Our study contributes to understanding the factors influencing postoperative renal function in RAPN. Post-PN renal function had been evaluated by several outcomes such as acute kidney injury [27], split renal functions [28], trifecta or pentafecta [23, 25], or progress of CKD grade [4]. In this study, we evaluated renal function using split renal function, following the previous report [10]. Although preoperative comorbidities such as age, body mass index, and comorbidities are known to impact renal outcomes [29], our analysis focused on surgical factors. We found that the resection weight, WIT, and overall surgical time significantly influenced the postoperative split renal function of operated kidney, Reported surgical factors include the R.E.N.A.L. score, pentafacta, WIT, and bleeding [4, 21, 30]. WIT is often considered to be around 25 min; however, there are also reports that it can have an impact in min [4, 5]. Our findings indicate that although patients with WIT under 25 min exhibit a mix of preserved and decreased renal function, those with WIT over 25 min consistently show decreased renal function, with a few exceptions, suggesting that 25 min is a reasonable threshold, as cases preserving renal function beyond this duration were rare. Several reports have indicated that the R.E.N.A.L. score impact renal function after PN, and in present study, inclusion criteria specifically limited the “R” and “E” factors of the R.E.N.A.L. score. Consequently, these did not exhibit the same impact on renal function as reported previously. In this cohort, the category labeled as “Low risk” within “E” factor was not represented. This absence of the “low risk” group in “E” factor might account for this result. There have been reports suggesting an association with tumor diameter. Resection weight, often dictated by tumor size, was also correlated with achieving negative surgical margins. It is critical to balance the extent of resection with the need to preserve renal function while avoiding excessive healthy renal parenchymal removal. These factors may indicate that enhancing surgical skills and techniques can improve patient outcomes.

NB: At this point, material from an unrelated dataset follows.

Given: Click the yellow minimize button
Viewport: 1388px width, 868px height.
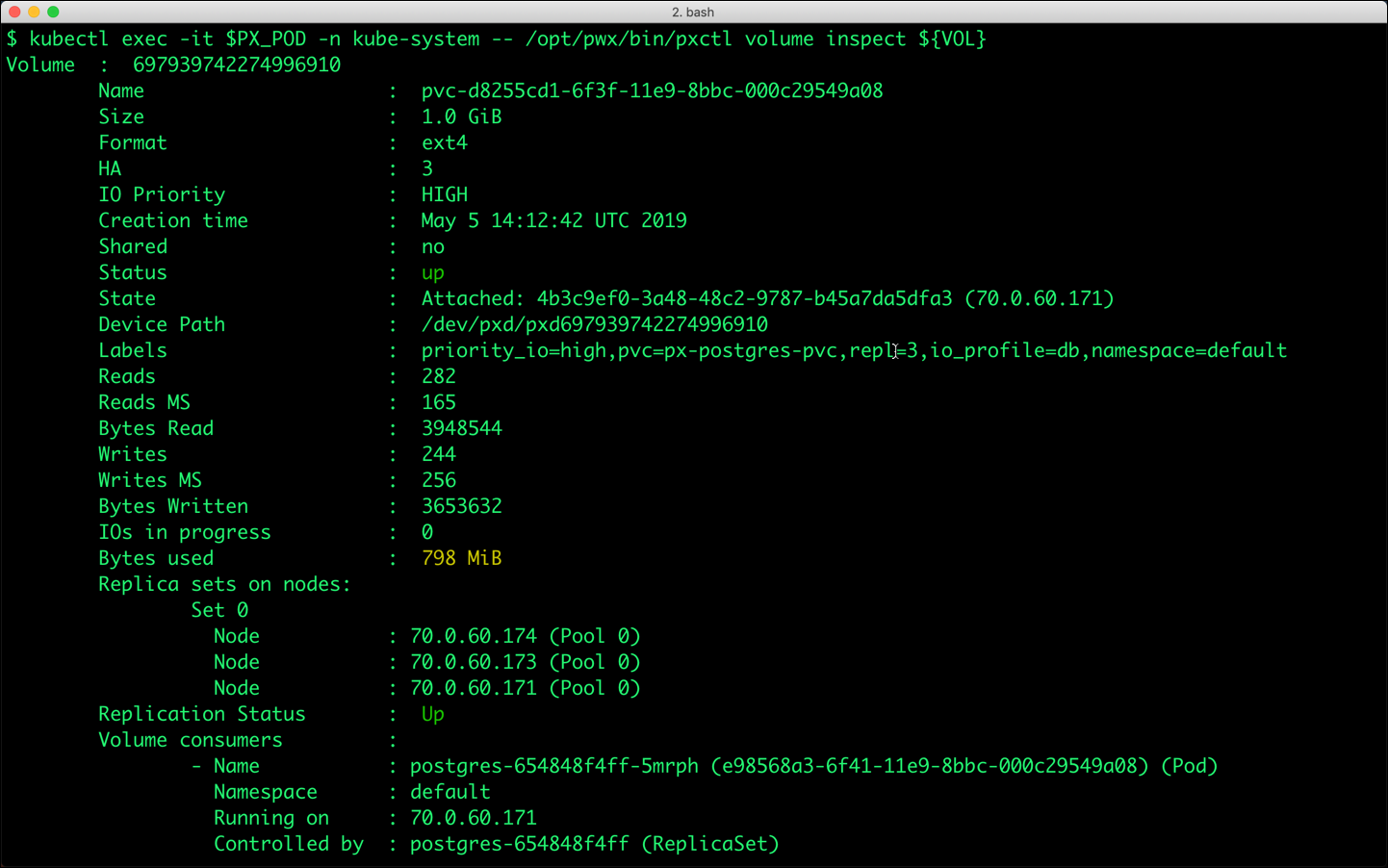Looking at the screenshot, I should tap(33, 12).
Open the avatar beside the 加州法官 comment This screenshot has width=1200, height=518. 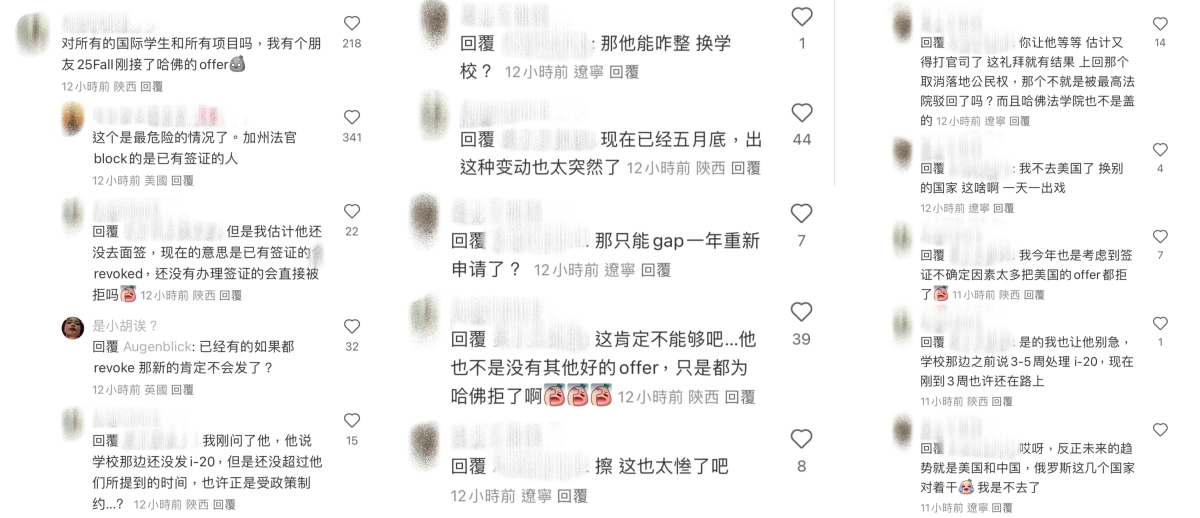click(x=72, y=118)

Looking forward, while this report has focused on midterm renal function and surgical efficacy, our ongoing research will extend the follow-up period to five years. This long-term follow-up will provide a more comprehensive picture of RAPN outcomes, including sustained renal function and recurrence rates. The forthcoming data will be crucial in further establishing the long-term benefits and potential limitations of RAPN, thereby contributing to the continuous evolution of surgical strategies in renal cancer treatment.
A major limitation of our study is the comparison with historical cLPN data, which may affect the comparative validity. Nevertheless, the use of 99% CIs helps mitigate some uncertainties in our analysis. In addition, renal function after PN has been evaluated using various definitions, and influencing factors may also differ depending on the definition employed. The constant evaluation of renal function will become necessary in the future.